Tears dumped through the young girl’s face like a water balloon. She couldn’t tell if it was the physical pain, or the emotional daggers tearing her apart.
“But mamo, you’re an artist!”
She saw the Indigo-Blue and the Orange. At this, her mother tugged her off the bed, and started kicking her. A few good ones. Once in the gut.
“You’re. Never. Going. To art school. If you want my money. You hear me? Do you HEAR me?! You’re going to St. Lawrence with your brother. He’ll keep an eye on you there. Just like high school. Don’t you EVER think otherwise.”
Hefty’s mother lay there. Emaciated by her biggest cheerleader in life.
“You’re not like the other girls… You can’t just go marry off to a doctor,” Mamo said, “You’re not pretty.”
Hefty’s young, just-a-teen mother lay there as Hefty’s grandmother, Hefty’s cheeky, wonderful grandmother just shook her head. Shook it in her old Ukrainian disapproval.
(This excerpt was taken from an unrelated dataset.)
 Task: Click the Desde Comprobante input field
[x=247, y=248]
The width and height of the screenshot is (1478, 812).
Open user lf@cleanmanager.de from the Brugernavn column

And then Hefty’s mother saw the vase on the ground as Mamo walked on out, shaking that head of hers. The vase, the one her mother made her, with the indigo-blue and the orange, was on the ground, broken in two. Little white-powder puffs burst on the hard wood floor. They were explosions of spores.
She already knew what Mamo would say…
“I’ll make you another one.”
Not the fucking point, Mamo! Hefty’s mom said under her breath. Not. The. Fuck. Ing. Point.
Not.
The.
Fuck.
Ing. Point.
Hefty’s mom was back in her chemo-body. She realized that for nearly a full minute, she couldn’t feel her chemo pains. She had tears building up by the creases of her eyes. That pattern was truly more painful than all the chemicals the doctors pumped into her heart.
It was an intense and unfixable kind of pain. Mostly, and most importantly, because that indigo-blue and orange vase was a symbol. It was the last time Hefty’s mom and Mamo were friends.